In our case the natural object, if it can be so termed, is "a part(585) of Moses Addington's field." Strike out the course and we have, in place of it, "including a part of Moses Addington's field." What part? So the description is too uncertain to stand alone, and for that reason cannot, on the authority of any adjudicated case, be substituted for or be allowed the effect of striking out the word "south," set out in the grant as the course of the line from the second corner.

So it would seem that if it had been set out in the grant as a part of the description that the tract of land in question "included a part of Moses Addington's field," it would not have controlled the course of the second line so as to make it run north instead of south. But no reference to Moses Addington's field is made in the grant, and the naked question is, Are the field notes of a surveyor, filed in the office of the Secretary of State, admissible as evidence to contradict the course set out in the grant and locate the land on the north instead of the south side of the first line, the location of which is agreed on?

If the Cherokee land (as it is called) had been regularly surveyed by authority of law, and marked off into districts, sections, half sections and quarter sections, as is done under the law of the United States in regard to the land in the territories, the field notes of the surveyor would have commended themselves to more consideration.
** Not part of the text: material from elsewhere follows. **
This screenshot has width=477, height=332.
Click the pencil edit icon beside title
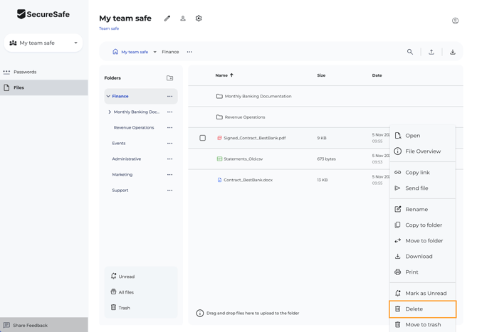[x=167, y=18]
But no order of time, or form, or quantity, seems to have been observed. We have in the plat made by order in the case, survey No. 66 and No. 67, made in 1820; Nos. 122 and 121, made in 1827; No. _______ in 1837; and a survey for Moses Addington's entry in 1842; and all of them, in regard to form and quantity, differing as widely as circumstances or caprice could have suggested.

We therefore concur with his Honor who tried the case in the court below, that the "field notes" of the surveyor, which, it would seem, were originally made and filed in the office of the Secretary of State as a kind of general map or description of the land which the commissioners were to sell, but which, by reason of the very many acts of Assembly in regard to the sale of the Cherokee lands, were superseded and disregarded, so that the tracts actually sold and conveyed by (586) grant are not at all identical with those originally surveyed, ought not, under any principle of law or under the authority of any adjudicated case in our Court, to have been received as evidence for *450 the purpose of contradicting the calls of the grant, and in thus substituting "north" instead of "south."

We see no error in the charge of his Honor that the deposition of Mr. Henry should not influence the verdict, for the reason that it was an attempt, by parol evidence, to contradict and control the calls of a grant by the evidence of one who did not make the original survey, but acted under the employment of a private individual and not under the direction and by the employment of the commissioner appointed for and on behalf of the State.

We think, upon the whole evidence, that the fact that his Honor submitted to the jury to find "whether there were any marked lines upon the tract in question, and if there were any marked lines, that would control courses and distances," was fully as much as the plaintiff had a right to ask for, and consequently he has no ground to complain of the charge. There is

PER CURIAM. No error.

Cited: Williams v. Kivett, 82 N.C. 114; Shaffer v. Hahn, 11 N.C. 11;Lumber Co. v. Lumber Co., 169 N.C. 103; Milikin v. Sessoms, 173 N.C. 725.